21 Uno de los rasgos distintivos de la sociabilidad actual es el surgimiento de pequeños grupos —cuentapropistas y familiares, religiosos, culturales— que afirman su independencia en medio de una tradición de organizaciones masivas.
22 Ver el excelente análisis de Slavoj Žižek: “Multiculturalismo o lógica cultural del capitalismo multinacional”, en Frederic Jameson y Slavoj Žižek: Estudios culturales: reflexiones sobre el multiculturalismo, Paidós, Buenos Aires, 1998, pp. 137-188.
23 Tal vez nada más ilustrativo que la acogida que ha tenido, en algunos espacios de nuestro ámbito intelectual, el término “afrocubano”, al que, de su habitual aceptación como referente cultural, se pretende validar como categoría social.
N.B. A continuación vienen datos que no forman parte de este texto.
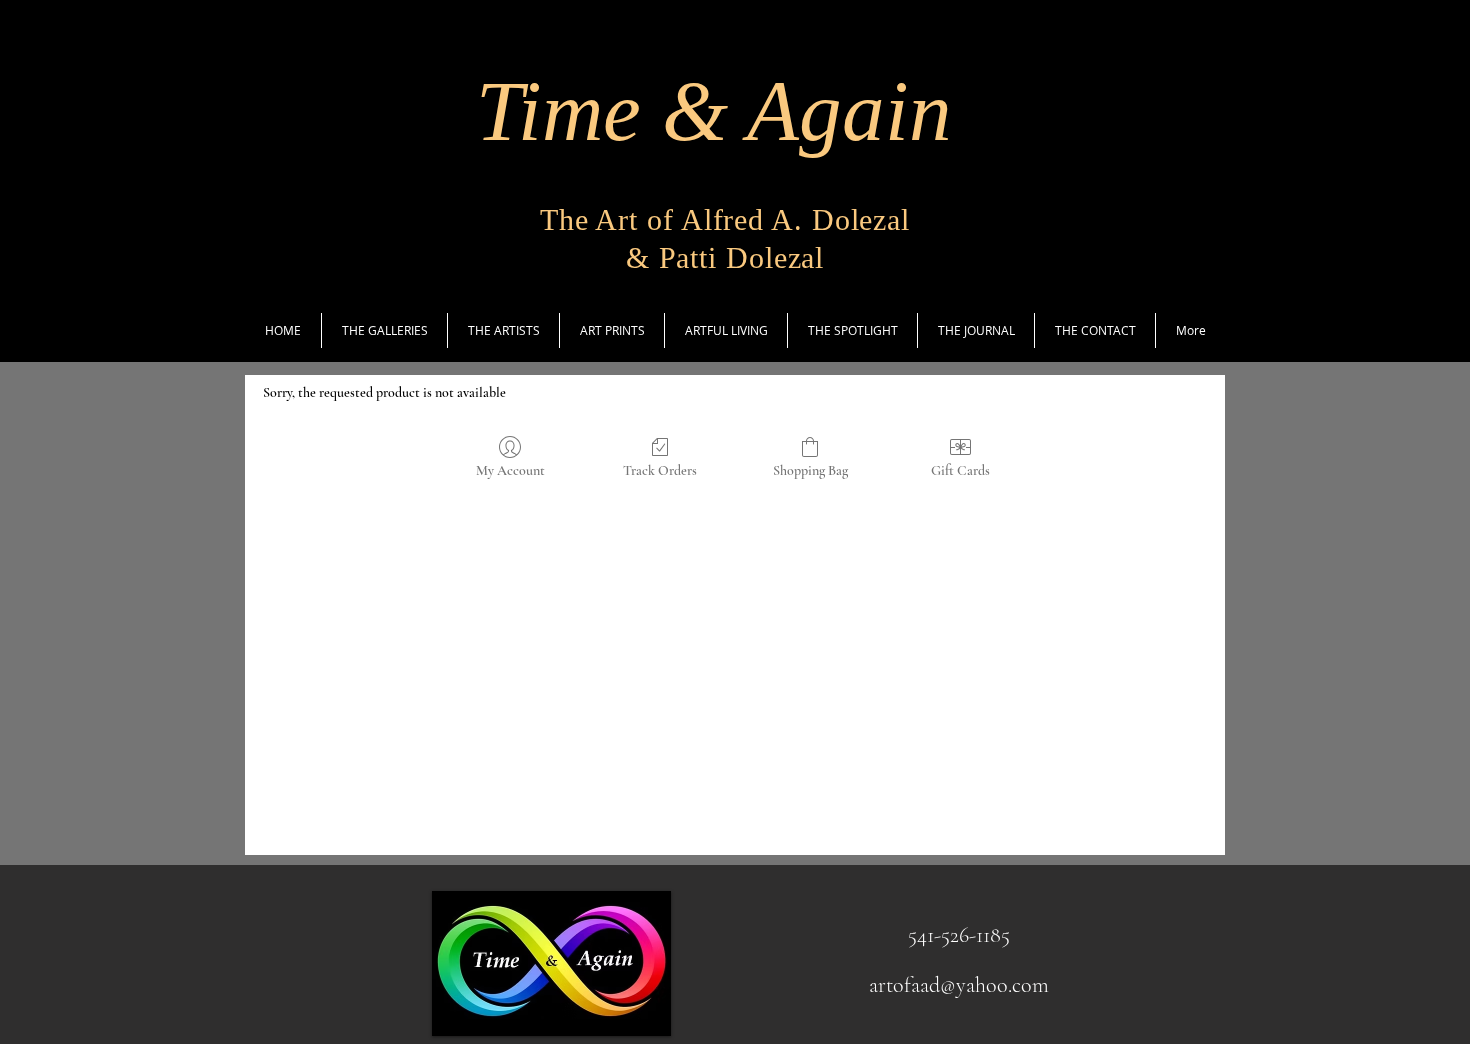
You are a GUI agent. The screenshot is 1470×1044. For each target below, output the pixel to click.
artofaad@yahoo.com (959, 985)
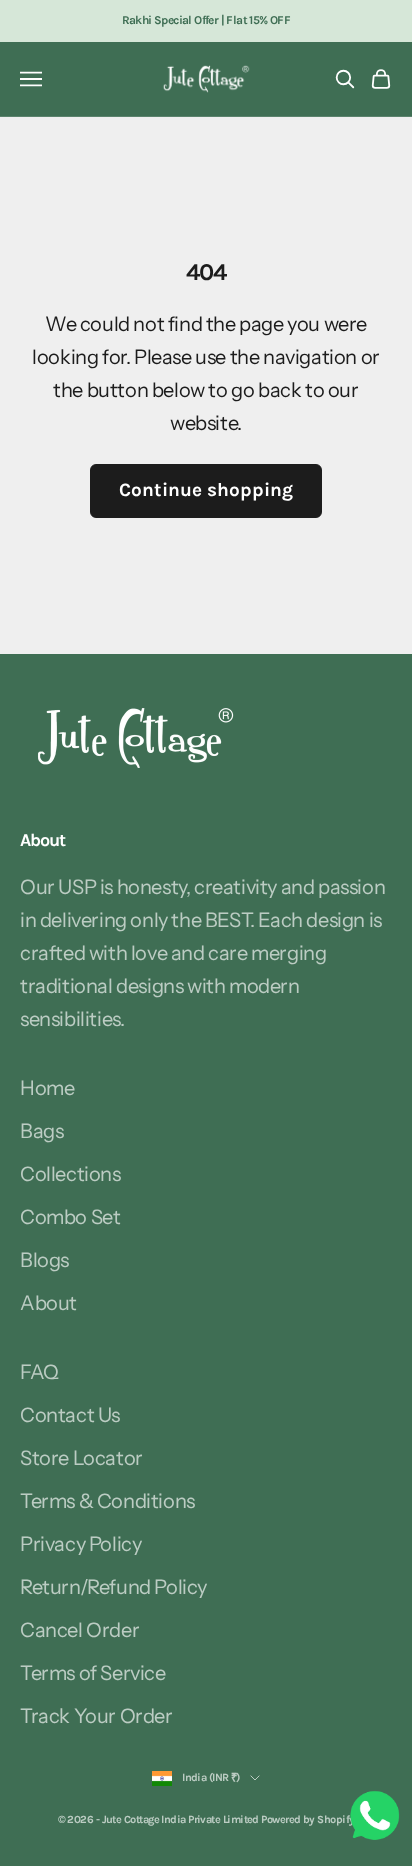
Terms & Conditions (107, 1501)
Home (47, 1088)
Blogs (44, 1260)
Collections (70, 1174)
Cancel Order (79, 1630)
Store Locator (81, 1458)
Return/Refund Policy (113, 1587)
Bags (41, 1131)
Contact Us (70, 1415)
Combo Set (70, 1217)
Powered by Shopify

Las connotaciones militantes y propositivas del término —que de modo inevitable evocan su significación en otras realidades— no sólo tornan cuestionable su inserción en una lógica inclusiva e integradora, sino que —dada la necesaria adecuación entre medios y fines— amenaza con conferir nuevos fundamentos a las diferencias que pretende combatir, reafirmando una percepción racialmente diferenciadora de lo cubano.
24 A modo de ejemplo, el imprescindible informe elaborado por el Grupo de Reducción de Desigualdades en marzo del 2008 (“Propuesta para la elaboración de políticas tendentes a la reducción de las desigualdades raciales”), que afirma la existencia de un “racismo sociológico”, por oposición a un racismo institucional, para significar una reproducción de los prejuicios y discursos raciales en el orden de lo privado y de lo íntimo. Sin embargo, los propios investigadores desechan toda precisión de lo que podrían referir con el término de por sí ambiguo de lo privado, al reconocer la “posibilidad de generar desigualdades, exclusiones y espacios de discriminación”, e incluso, dado su arraigo social, de proyectarse “a nivel institucional” (pp. 23-24). Por otra parte, su reconocimiento de la existencia de desigualdades raciales en espacios institucionales (laborales y ocupacionales, educacionales) y otros ámbitos de relaciones sociales (territoriales, habitacionales, niveles de ingresos, actividades delictivas) sólo permiten suponer diferencias conceptuales que distinguen las interpretaciones posibles. En particular, llama la atención que tienden a reducir el alcance del racismo por determinar que tales desigualdades no se deben a un “efecto exclusivo del factor racial”. Pero ¿quién podría sostener que el racismo ha actuado nunca como un “factor exclusivo” en la conformación de desigualdades sociales? Por otra parte, al replegar los prejuicios y discursos fuera del ámbito institucional se olvida que la condición de la supervivencia del proceso revolucionario fue precisamente la apropiación valorativa de premisas igualitarias a partir de la transformación de las prácticas cotidianas y de la sociabilidad del cubano.
25 La obra reciente de Esteban Morales (Desafíos de la problemática racial en Cuba, Fundación Fernando Ortiz, La Habana, 2007), o los artículos de antropólogos como Juan A. Alvarado (“Relaciones raciales en Cuba. Notas de investigación”, Temas, no. 7, 1996, pp. 37-43), constituyen una revelación de esta realidad.